SAN FRANCISCO — The California First District Court of Appeal recently decided to reverse the San Francisco City and County Superior Court's decision in Danger Panda LLC etc. vs. Nancy Ann Launiu, et al and said "that a minor is not a tenant under the Rent Ordinance provisions that pertain to Ellis Act evictions."
In its decision filed April 4, the appeals court wrote that Danger Panda brought an "unlawful detainer" suit against Launiu, her adult son Donn and Donn's wife, Olga, in April 2015. According to the appeals court decision, Danger Panda accused Launiu, her son and his wife of not leaving "a unit in a building that plaintiff withdrew from residential rental use pursuant the Ellis Act."
The appeals court explained that Danger Panda gave Launiu, Donn, Olga and David an eviction notice on March 26, 2014 in which Danger Panda told them it planned to no longer offer its building as a residence pursuant to the Ellis Act and the San Francisco Rent Ordinance. According to the appeals court, Danger Panda also paid Launiu, Donn and Olga each $2,632.55 for what it called the first half of the relocation assistance that the ordinance stipulated Danger Panda had to pay.
The appeals court wrote that Danger Panda sent in a letter to the Rent Board that laid out its plan to stop offering some living units for rent, and it sent that letter to Launiu, Donn and Olga as well. The appeals court explained that Launiu wrote an April 4, 2014 letter to Danger Panda to let the company know that she had a right to live at the unit one extra year because she's a senior citizen.
The appeals court said Danger Panda acknowledged that right in a letter to Launiu and the Rent Board and paid her another $1,755.03, which it said was half of "additional relocation" assistance that Launiu had a right to for being a senior citizen.

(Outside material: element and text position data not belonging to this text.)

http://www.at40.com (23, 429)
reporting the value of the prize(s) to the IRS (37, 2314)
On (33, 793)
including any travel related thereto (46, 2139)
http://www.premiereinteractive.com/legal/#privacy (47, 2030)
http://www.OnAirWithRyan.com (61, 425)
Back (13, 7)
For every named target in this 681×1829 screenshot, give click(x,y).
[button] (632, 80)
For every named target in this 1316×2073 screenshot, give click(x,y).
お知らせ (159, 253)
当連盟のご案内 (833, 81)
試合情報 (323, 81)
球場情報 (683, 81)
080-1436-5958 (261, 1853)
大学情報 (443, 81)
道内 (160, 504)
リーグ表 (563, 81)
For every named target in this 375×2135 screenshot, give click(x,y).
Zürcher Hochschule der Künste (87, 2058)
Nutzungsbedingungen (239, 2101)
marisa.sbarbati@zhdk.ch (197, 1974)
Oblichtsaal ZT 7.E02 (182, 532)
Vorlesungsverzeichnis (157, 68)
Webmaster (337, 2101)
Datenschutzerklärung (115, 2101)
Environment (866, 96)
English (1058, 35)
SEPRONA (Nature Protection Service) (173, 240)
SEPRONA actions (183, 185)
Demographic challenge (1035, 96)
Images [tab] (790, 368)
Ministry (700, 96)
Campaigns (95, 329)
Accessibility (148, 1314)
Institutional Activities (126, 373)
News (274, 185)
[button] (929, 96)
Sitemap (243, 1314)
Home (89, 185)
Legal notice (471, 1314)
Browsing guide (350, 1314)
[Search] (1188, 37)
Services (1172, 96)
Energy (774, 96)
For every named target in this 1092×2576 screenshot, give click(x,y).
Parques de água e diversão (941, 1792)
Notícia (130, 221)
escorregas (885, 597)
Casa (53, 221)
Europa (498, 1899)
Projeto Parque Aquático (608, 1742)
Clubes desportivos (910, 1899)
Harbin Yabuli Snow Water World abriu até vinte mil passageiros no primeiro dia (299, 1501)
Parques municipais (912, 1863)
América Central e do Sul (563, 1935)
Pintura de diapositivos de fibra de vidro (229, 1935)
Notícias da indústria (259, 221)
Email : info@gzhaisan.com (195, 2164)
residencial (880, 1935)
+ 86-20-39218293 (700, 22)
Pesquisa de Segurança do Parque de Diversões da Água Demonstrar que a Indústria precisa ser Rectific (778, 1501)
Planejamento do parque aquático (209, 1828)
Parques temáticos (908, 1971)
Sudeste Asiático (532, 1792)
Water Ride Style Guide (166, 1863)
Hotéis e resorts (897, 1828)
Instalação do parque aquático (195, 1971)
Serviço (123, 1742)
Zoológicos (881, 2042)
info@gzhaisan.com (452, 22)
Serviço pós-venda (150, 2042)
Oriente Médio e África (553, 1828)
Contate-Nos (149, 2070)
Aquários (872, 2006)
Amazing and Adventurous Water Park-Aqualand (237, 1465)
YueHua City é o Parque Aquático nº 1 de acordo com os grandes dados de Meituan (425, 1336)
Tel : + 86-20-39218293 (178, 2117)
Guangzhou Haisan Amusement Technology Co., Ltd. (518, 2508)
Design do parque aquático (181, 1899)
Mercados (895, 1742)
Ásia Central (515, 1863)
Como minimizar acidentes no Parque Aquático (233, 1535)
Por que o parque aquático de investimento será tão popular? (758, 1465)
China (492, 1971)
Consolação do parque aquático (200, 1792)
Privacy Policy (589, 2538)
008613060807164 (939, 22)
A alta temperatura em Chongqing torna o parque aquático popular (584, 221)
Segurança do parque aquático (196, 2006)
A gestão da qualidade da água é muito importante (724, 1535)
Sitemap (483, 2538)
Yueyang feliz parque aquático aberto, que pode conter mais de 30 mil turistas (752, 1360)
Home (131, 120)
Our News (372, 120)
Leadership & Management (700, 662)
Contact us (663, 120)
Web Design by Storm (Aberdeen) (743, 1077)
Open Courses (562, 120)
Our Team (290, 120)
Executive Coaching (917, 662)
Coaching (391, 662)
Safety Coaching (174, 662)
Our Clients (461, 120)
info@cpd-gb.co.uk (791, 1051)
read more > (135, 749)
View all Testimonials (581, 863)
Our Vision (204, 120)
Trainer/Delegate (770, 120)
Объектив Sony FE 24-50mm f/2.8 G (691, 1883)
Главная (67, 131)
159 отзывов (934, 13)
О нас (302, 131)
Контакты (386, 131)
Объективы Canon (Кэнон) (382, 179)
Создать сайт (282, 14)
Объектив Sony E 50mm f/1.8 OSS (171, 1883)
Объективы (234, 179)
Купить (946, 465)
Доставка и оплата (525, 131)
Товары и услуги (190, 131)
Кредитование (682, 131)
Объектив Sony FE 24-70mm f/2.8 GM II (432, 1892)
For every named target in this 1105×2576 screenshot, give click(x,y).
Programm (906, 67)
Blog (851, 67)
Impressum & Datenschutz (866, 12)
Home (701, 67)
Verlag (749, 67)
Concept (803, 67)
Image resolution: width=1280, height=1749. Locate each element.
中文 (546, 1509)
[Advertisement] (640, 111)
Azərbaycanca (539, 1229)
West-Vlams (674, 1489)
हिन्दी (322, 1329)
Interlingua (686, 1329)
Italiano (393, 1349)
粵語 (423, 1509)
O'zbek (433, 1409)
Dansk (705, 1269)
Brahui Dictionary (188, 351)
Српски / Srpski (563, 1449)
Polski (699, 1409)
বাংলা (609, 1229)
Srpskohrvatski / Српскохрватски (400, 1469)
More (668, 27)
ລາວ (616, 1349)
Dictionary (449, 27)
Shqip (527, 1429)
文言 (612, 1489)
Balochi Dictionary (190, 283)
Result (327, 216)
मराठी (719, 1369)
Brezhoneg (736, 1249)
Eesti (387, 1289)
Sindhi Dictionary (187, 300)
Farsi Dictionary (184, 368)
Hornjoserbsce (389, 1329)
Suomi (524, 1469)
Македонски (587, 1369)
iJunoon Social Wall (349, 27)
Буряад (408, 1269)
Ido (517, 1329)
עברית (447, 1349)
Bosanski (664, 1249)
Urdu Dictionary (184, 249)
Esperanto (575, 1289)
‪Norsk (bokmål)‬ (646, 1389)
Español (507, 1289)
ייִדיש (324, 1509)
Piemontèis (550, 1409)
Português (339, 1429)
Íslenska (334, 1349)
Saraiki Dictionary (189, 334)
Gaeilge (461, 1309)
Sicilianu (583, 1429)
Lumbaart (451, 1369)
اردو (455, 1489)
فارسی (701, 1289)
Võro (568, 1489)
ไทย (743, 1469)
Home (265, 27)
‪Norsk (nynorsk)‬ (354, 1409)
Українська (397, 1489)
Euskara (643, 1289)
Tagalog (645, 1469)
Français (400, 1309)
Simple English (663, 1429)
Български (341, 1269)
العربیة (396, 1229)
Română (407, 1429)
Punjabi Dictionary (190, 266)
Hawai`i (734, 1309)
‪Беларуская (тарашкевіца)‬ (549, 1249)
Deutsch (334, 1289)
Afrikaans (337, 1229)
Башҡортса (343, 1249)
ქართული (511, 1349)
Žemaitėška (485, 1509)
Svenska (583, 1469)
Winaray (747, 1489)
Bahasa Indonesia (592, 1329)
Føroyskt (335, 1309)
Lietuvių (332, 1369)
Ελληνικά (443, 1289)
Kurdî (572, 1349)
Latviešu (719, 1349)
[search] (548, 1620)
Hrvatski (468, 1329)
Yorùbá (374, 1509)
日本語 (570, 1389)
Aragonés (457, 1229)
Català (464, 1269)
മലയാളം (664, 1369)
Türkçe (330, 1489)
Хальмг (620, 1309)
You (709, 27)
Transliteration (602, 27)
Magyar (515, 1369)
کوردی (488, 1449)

The appeals court said in its decision that "the trial court granted defendants" motion to quash the unlawful detainer complaint, finding that plaintiff failed to tender a relocation payment to Donn and Olga‘s minor son David as required by the San Francisco Residential Rent Stabilization and Arbitration Ordinance, San Francisco Administrative Code, Chapter 37 (the Rent Ordinance)."
According to the appeals court decision, Launiu, Donn and Olga filed that motion on May 20, 2015, and the trial court ruled in their favor on June 1, 2015
However, the appeals court said that when the case got to the San Francisco City and County Superior Court Appellate Division, that court upheld the trial court's decision, "but then certified the matter for transfer to the court of appeal to" determine if David should receive relocation assistance under the San Francisco Rent Ordinance.
The appeals court said the superior court appellate division put in an order to uphold the trial court's decision on July 15, but "clarified that the dispute was not about whether plaintiff paid the correct total amount under the Ellis Act, but rather whether the amount was properly allocated among the tenants." The appeals court said that the superior court appellate division held that the money wasn't properly spread among the recipients because it found David to be a tenant, but the appeals court added that David being a minor didn't stop him from getting relocation assistance and said that if Danger Panda had paid correctly, David, Donn and Olga would have been paid $650 more and Launiu would have gotten less.
The appeals court decided that David is not a tenant under the ordinance and ruled that "he could not have acquired a legally cognizable right to occupy Unit 308A to the exclusion of others." The appeals court said David still legally lived at the unit but "his right to occupy is derivative of the rights of his parents."
Along with deciding that David is not a tenant, the appeals court remanded the case.